_Problem description_. For each line of the material, check for the string "next"; then state how many lines had it, giving only the number.

_Exercise materials_.
[Start of Attachment]
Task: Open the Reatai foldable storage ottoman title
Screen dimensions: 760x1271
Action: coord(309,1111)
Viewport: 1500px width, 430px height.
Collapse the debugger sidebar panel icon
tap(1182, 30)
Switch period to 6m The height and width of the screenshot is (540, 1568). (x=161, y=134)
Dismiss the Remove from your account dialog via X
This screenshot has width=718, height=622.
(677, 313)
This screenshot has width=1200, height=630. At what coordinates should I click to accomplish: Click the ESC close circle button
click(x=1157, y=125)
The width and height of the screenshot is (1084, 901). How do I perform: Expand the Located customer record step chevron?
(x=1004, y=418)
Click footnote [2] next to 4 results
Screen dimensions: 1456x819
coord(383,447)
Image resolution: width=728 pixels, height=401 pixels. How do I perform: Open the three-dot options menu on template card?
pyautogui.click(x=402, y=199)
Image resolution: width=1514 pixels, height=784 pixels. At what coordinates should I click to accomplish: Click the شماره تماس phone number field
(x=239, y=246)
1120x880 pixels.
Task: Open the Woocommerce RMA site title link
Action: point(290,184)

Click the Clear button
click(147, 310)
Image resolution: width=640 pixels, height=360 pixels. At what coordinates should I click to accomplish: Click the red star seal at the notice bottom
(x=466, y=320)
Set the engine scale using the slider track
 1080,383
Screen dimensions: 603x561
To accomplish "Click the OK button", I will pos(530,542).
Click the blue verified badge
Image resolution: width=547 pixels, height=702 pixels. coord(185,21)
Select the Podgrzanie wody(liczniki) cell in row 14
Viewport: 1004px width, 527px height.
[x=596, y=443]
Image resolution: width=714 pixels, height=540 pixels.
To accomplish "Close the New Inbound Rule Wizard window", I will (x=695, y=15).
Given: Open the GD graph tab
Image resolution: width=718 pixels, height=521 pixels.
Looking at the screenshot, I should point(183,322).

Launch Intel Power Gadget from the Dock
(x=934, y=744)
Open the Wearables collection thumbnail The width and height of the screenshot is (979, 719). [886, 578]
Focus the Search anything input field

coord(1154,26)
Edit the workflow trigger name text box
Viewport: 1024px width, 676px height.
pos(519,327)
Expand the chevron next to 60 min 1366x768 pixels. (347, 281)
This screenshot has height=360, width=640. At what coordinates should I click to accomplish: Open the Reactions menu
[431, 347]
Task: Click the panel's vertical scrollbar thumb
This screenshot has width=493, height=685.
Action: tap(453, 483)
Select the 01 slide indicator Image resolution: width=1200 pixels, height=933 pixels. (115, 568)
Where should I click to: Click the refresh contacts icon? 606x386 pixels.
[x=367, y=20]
[End of Attachment]
_Task response_. 2